Swimmingly

May 3, 2010 at 11:35 AM (after chemo, Family, Happy, Mood, Zen) (, , , , , , )

I’m not sure what it is about swimming that appeals to me. Probably not the part where you have to wear a bathing suit, although it’s hard to get a decent tan fully clothed. (That’s a whole ‘nother post, that one.) And it’s probably not the part where you get all wet and your hair goes nuts and your makeup washes off. (Gee, now I sound like a high-maintenance princess.)

I was on the swim team for years. Not fast, usually last. Practice went on forEVer, and you can imagine how appealing that was to the Class Couch Potato. I still wonder whether the only reason I did it was to keep my family from pestering me about never getting any exercise.

But I love to swim. In a lake, in a pool, in a river, in the ocean. The best part is swimming underwater as far as I can, trying to make it to the other end of the pool in one breath. Something about the isolation, the peace of the water bubbling past my ears, the dolphinity of the whole experience really zens me out. The blue of the pool, or the dark coolness of open water.

And then there’s snorkeling. Last week, after absent-mindedly skirting around the reefed edges of the cove beach where we were staying, Mr. Wonderful and I rented sea kayaks (!) and took the boys for an adventure to a small cay about a mile off the shore. When we had beached the boats, the boys and I explored the beach and the Custom House ruins, while Mr. Wonderful explored the apron of coral that wrapped around the south side of the cay. After half an hour in the water, he came ashore, handed me the fins and mask and said, “You won’t believe this backyard treasure.”

#### EXTRACTED RECORDS
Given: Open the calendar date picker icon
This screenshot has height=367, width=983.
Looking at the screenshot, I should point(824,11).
---
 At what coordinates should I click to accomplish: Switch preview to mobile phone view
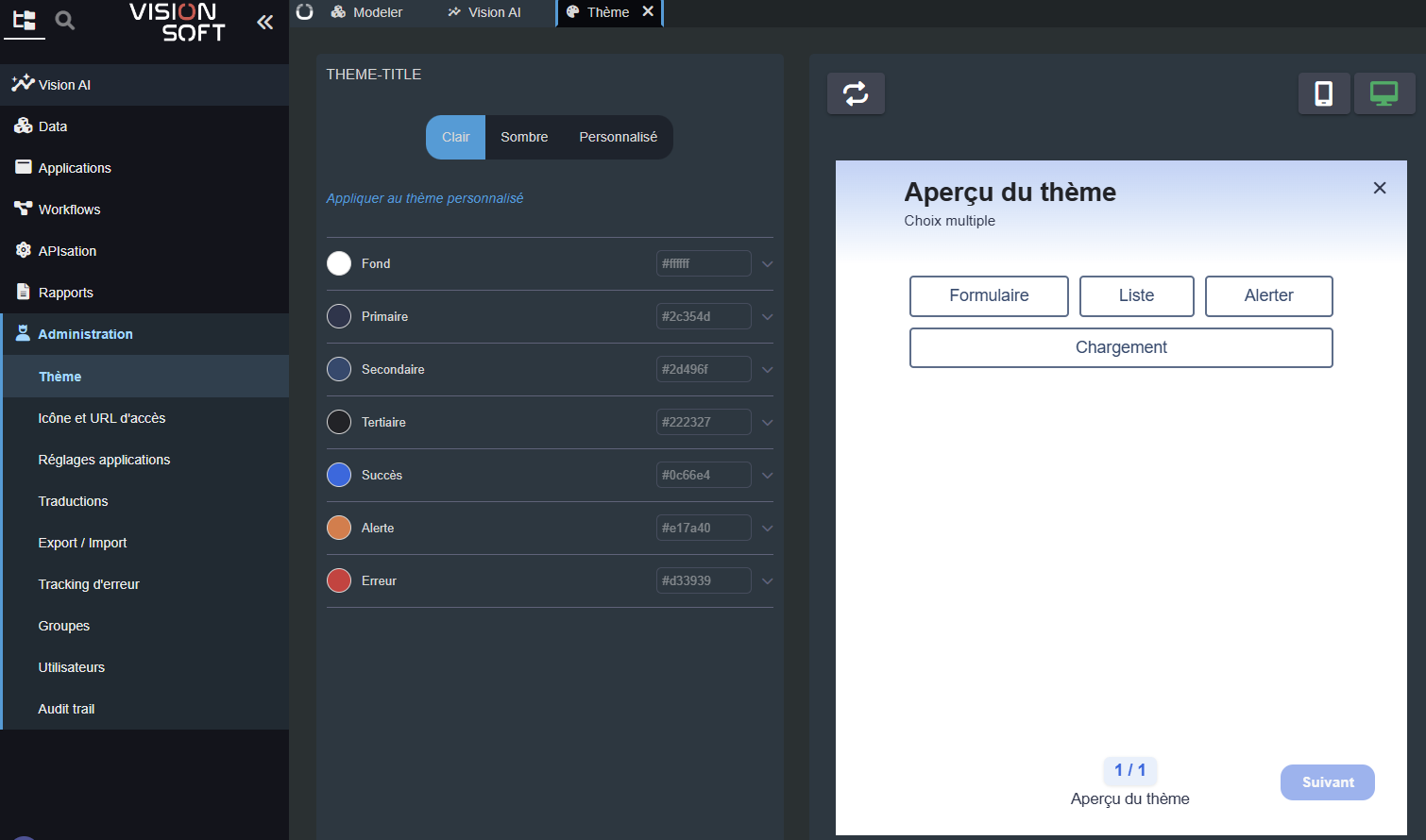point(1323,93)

#### EXERCISE INSTRUCTIONS
[1] Please write out the portion of the swimming post between "I was on the" and "of open water.", inclusive.
[2] Turn the paragraph of the swimming post that opens with "I was on the swim team for years" into a short bulleted list that keeps its main facts.
[3] Extend the swimming post with new text that follows directly after Mr. Wonderful's closing remark about the backyard treasure.

#### WRITTEN RESPONSES
[1]
I was on the swim team for years. Not fast, usually last. Practice went on forEVer, and you can imagine how appealing that was to the Class Couch Potato. I still wonder whether the only reason I did it was to keep my family from pestering me about never getting any exercise.

But I love to swim. In a lake, in a pool, in a river, in the ocean. The best part is swimming underwater as far as I can, trying to make it to the other end of the pool in one breath. Something about the isolation, the peace of the water bubbling past my ears, the dolphinity of the whole experience really zens me out. The blue of the pool, or the dark coolness of open water.

[2]
- I was on the swim team for years.
- I wasn't fast and usually came in last.
- Practice seemed to last forever, which didn't appeal to the Class Couch Potato.
- I still wonder whether I joined only so my family would stop pestering me about never exercising.

[3]
Compared to the anemic reef left on the mainland, this was like comparing the zoo to the African veldt. Huge schools of fish, forests of healthy coral, herds of black sea urchins gathered under overhangs. Riotously colored parrotfish crackling nibbles of algae and making sand of old reef. Angelfish the size of manhole covers. And all the while, the gentle sway of the waves and the quiet of my breath in my ears. I was overcome with the simplicity and peace of the scene, the utter irrelevance of humans to the intricate relationships playing out below me.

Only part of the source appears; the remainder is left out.